▶ **What you should do**:
Edit the records, starting at the beginning and ending at the line that contains "triad-y-label: Y is", so that "calendar-day: 28" becomes "calendar-day: 27". Keep everything else unchanged, and leave the pictures out of your answer.

%%

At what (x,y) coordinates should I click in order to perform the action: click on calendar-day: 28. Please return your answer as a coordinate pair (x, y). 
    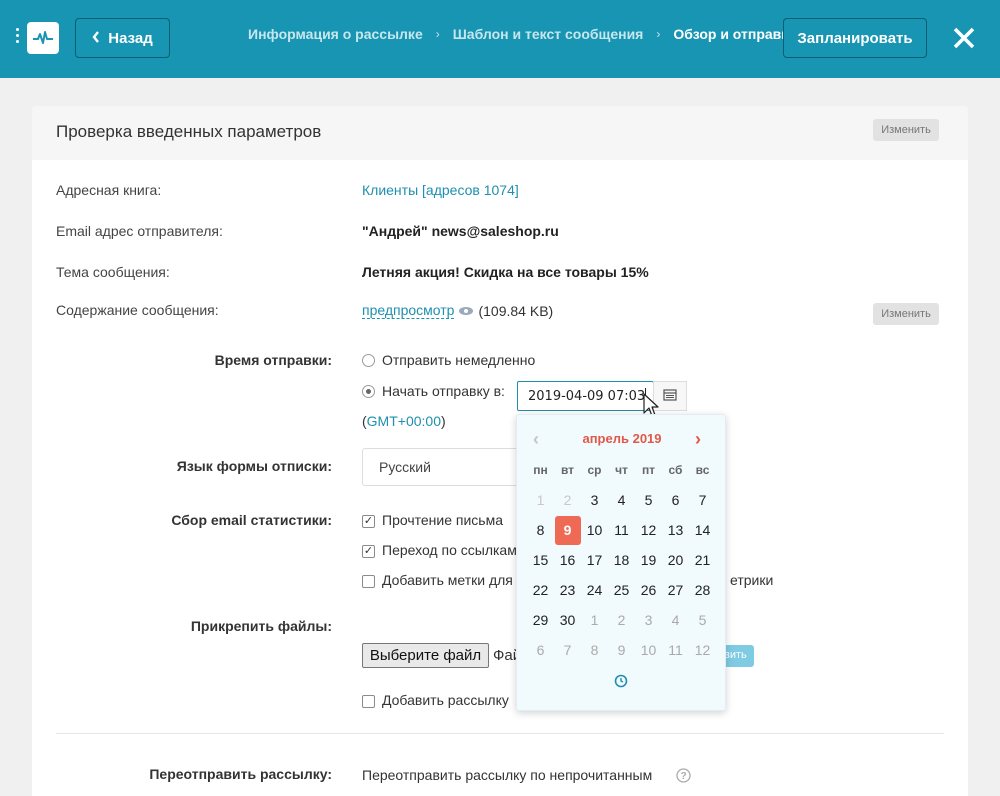
    Looking at the image, I should click on (702, 590).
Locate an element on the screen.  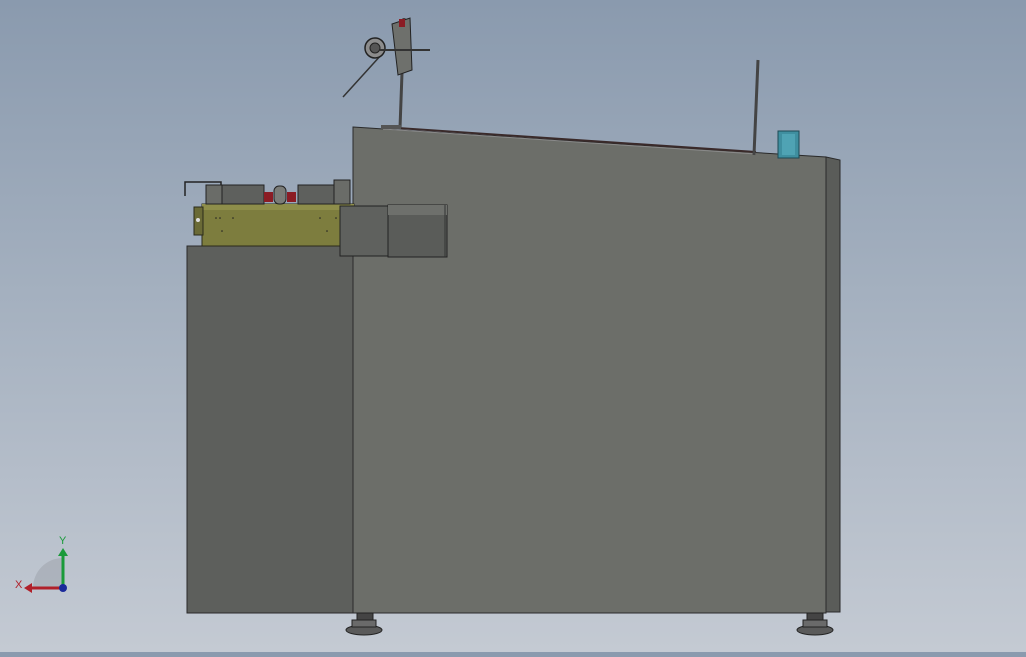
triad-y-label: Y is located at coordinates (63, 541).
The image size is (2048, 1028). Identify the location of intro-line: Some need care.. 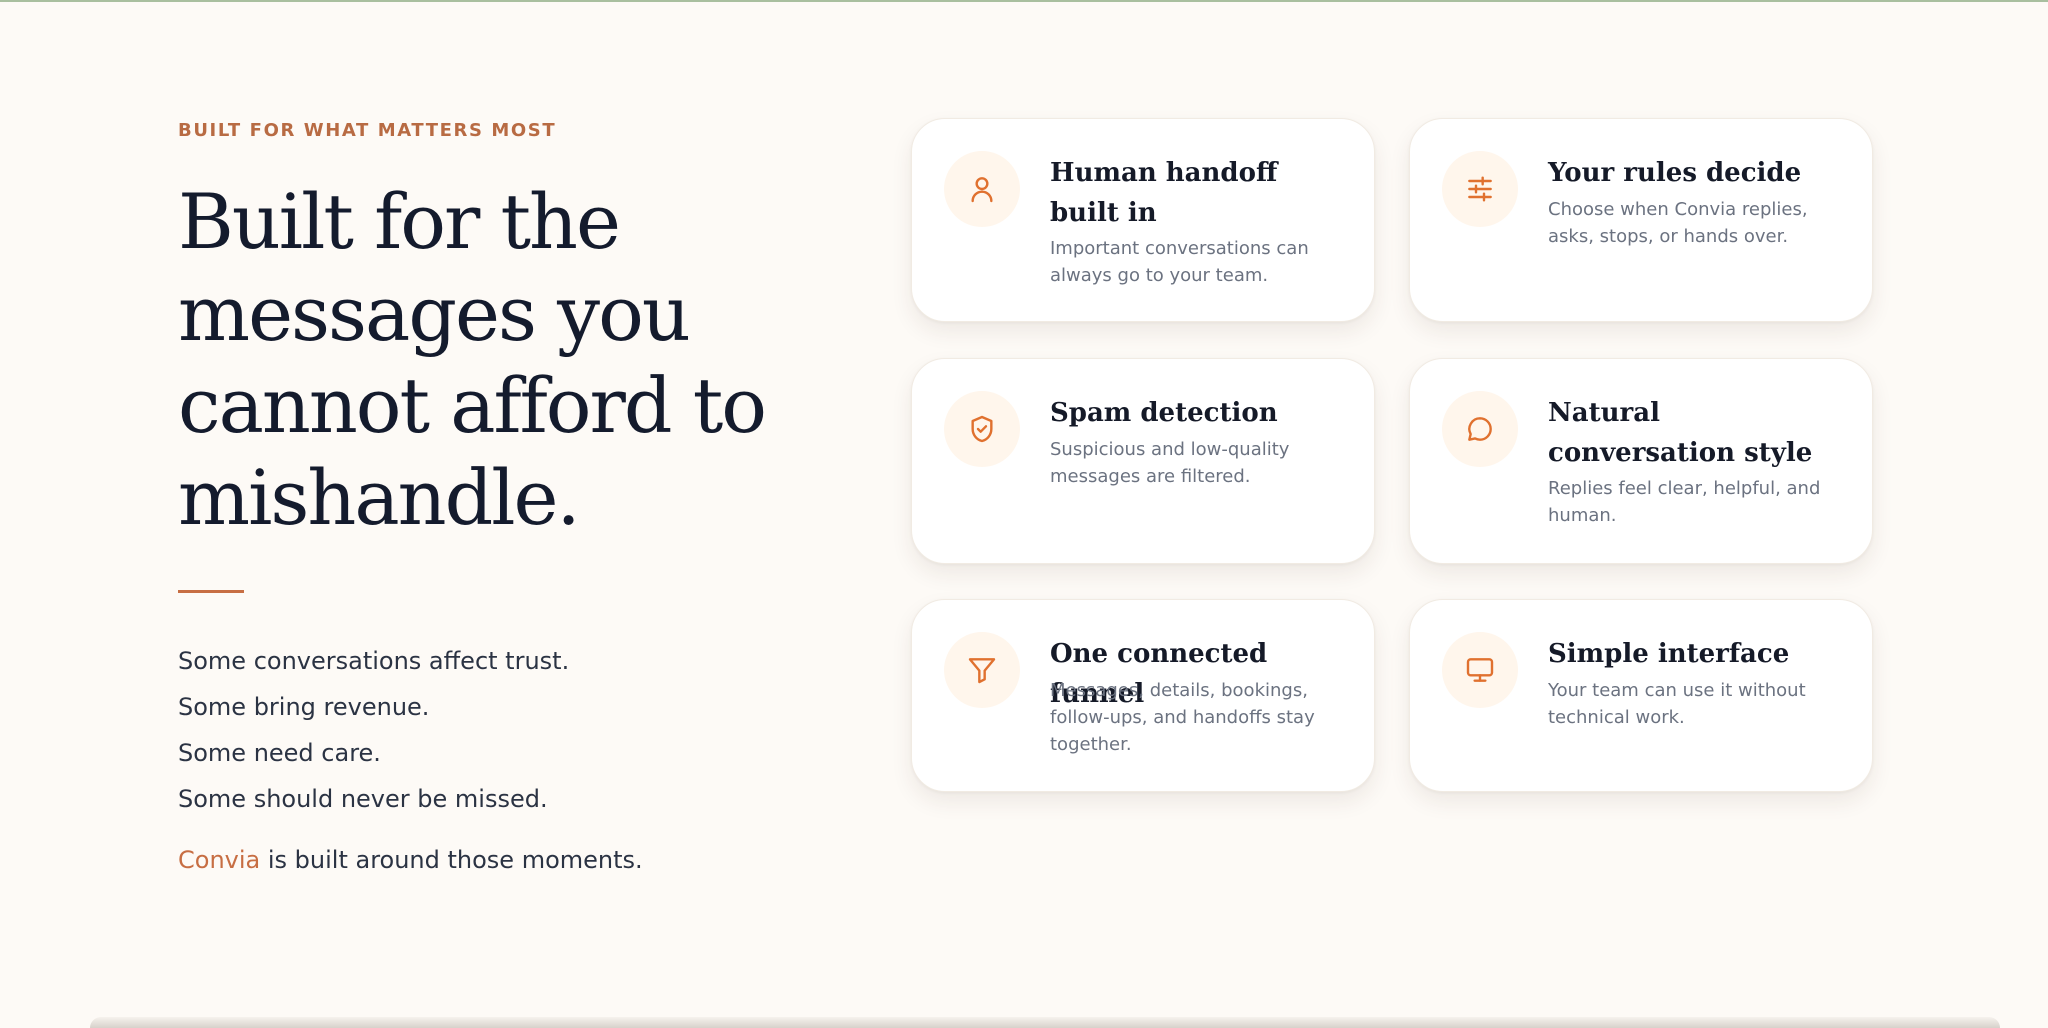
(280, 753).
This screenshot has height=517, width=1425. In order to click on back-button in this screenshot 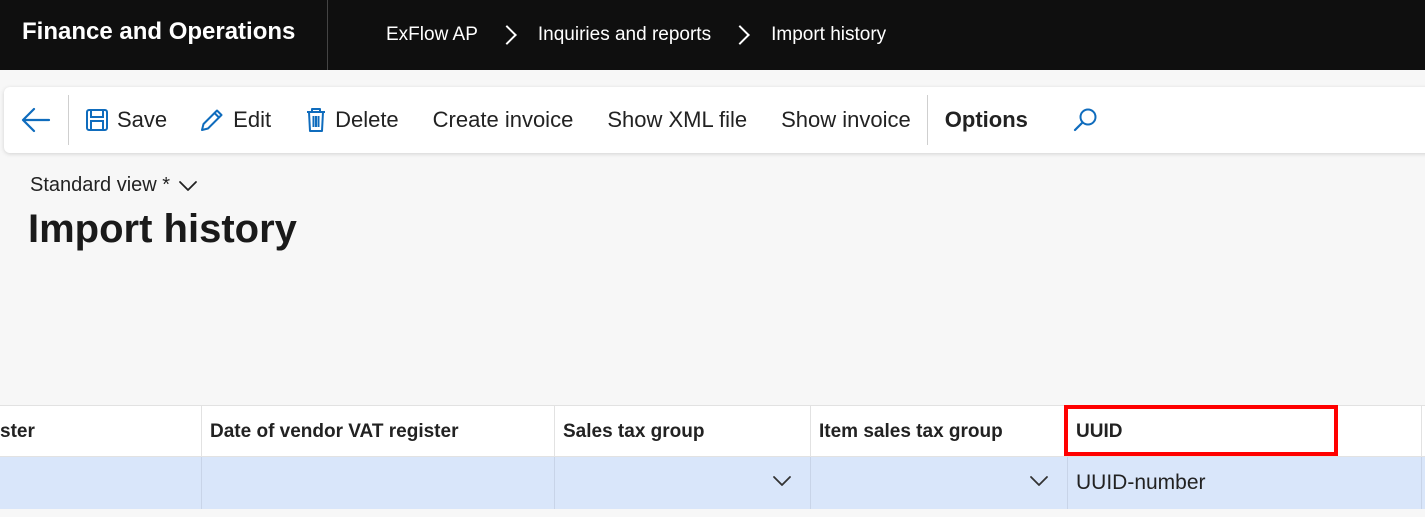, I will do `click(36, 120)`.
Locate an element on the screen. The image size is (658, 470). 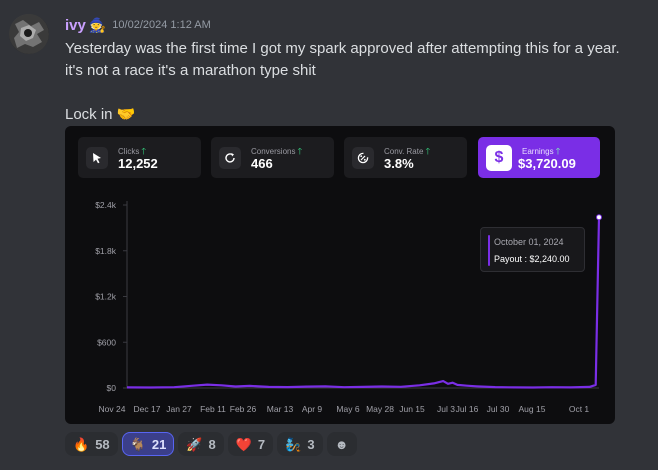
reaction-count: 8 is located at coordinates (212, 444).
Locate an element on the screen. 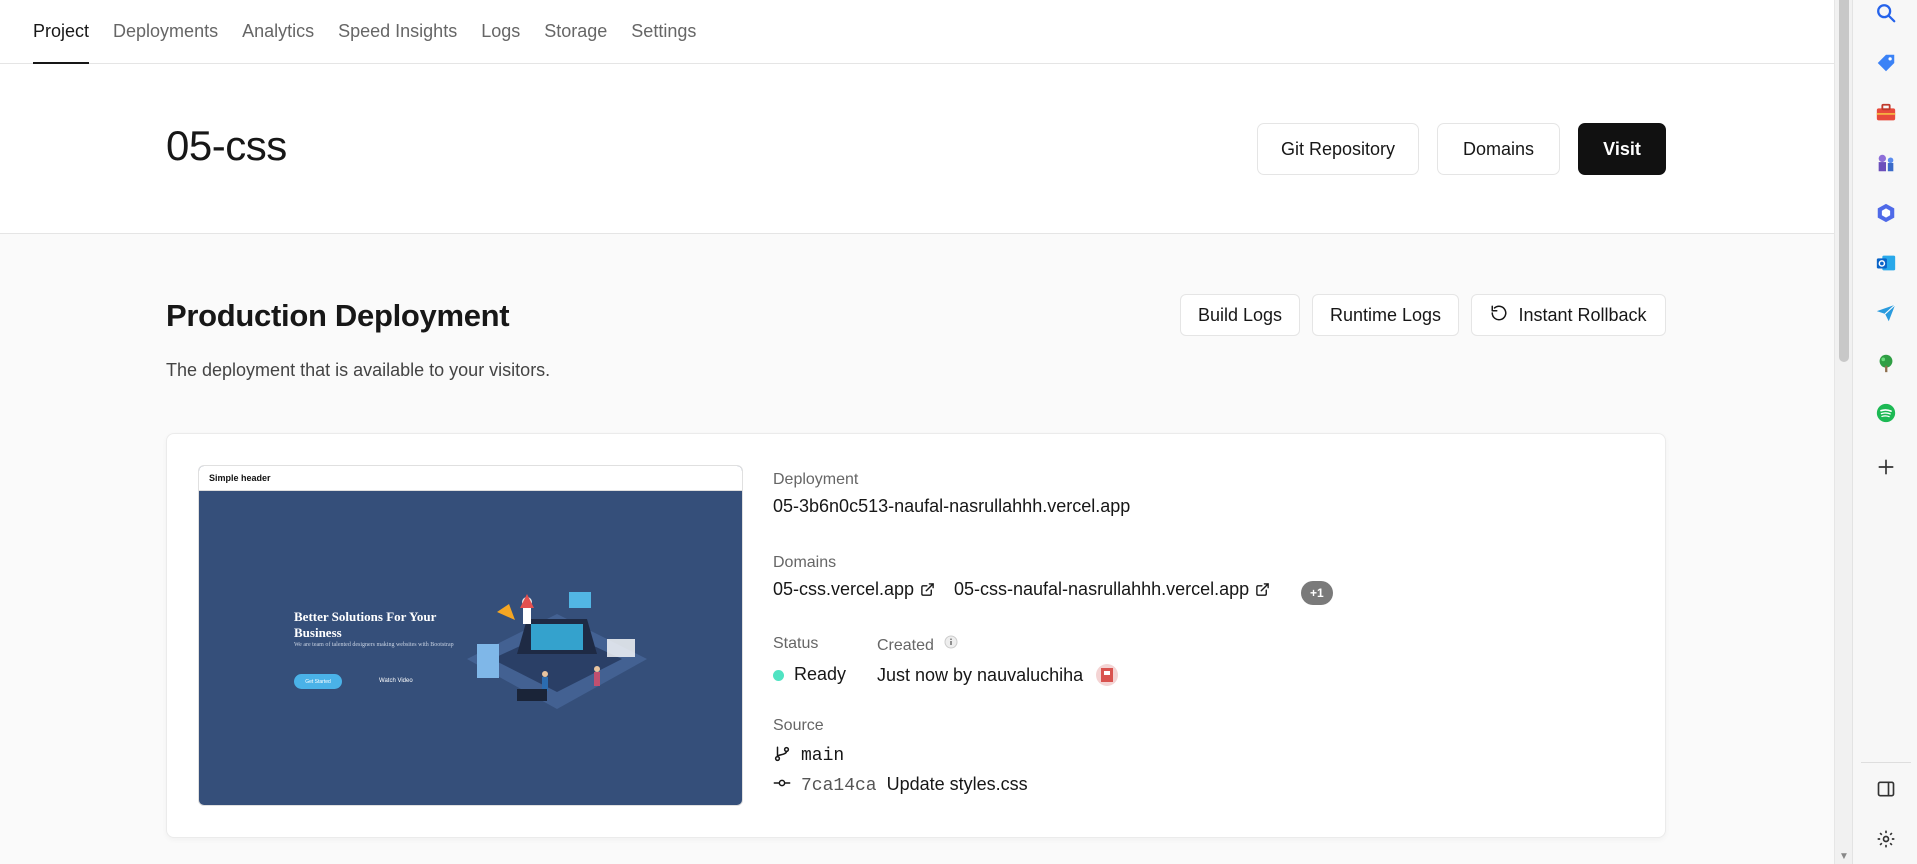  tag-icon is located at coordinates (1886, 63).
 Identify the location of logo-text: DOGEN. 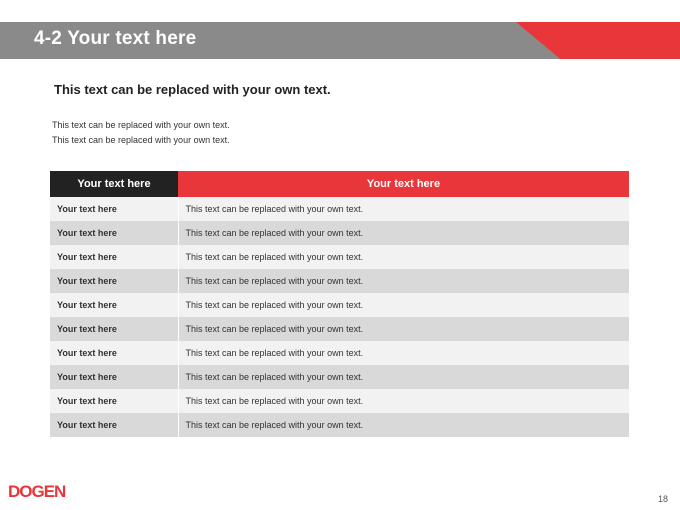
(37, 492).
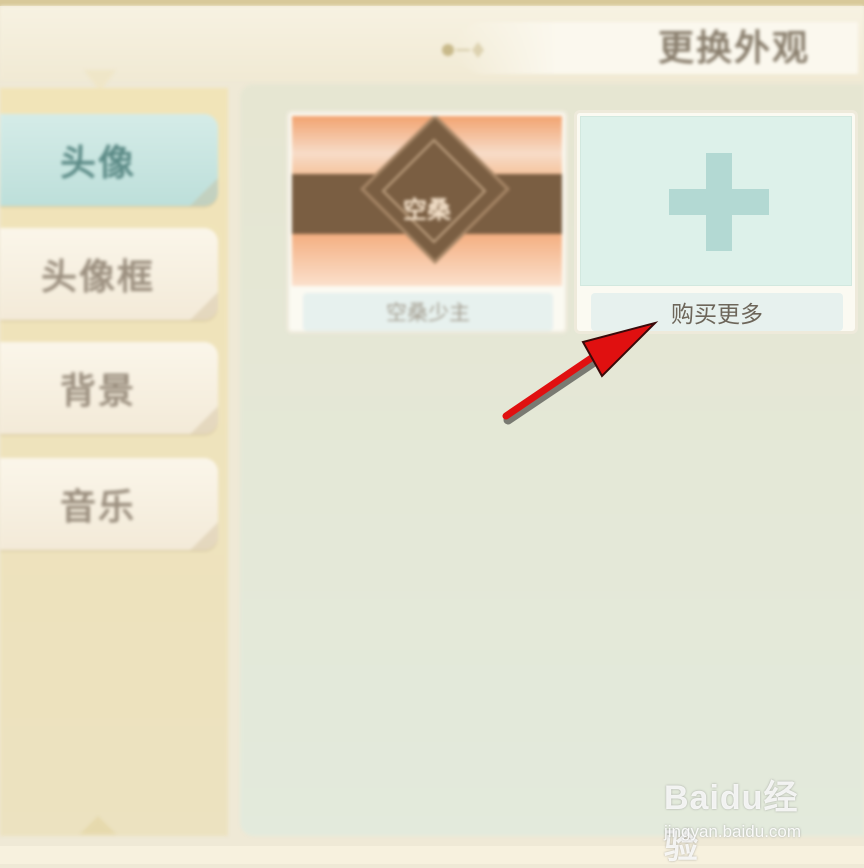 This screenshot has width=864, height=868. I want to click on sidebar-item-label: 头像, so click(98, 164).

%%

▶ **Task output**:
At what (x,y) coordinates should I click in order to perform the action: click on calendar-day: 27. Please return your answer as a coordinate pair (x, y). 
    Looking at the image, I should click on (702, 590).
Locate an element on the screen.  
triad-y-label: Y is located at coordinates (63, 541).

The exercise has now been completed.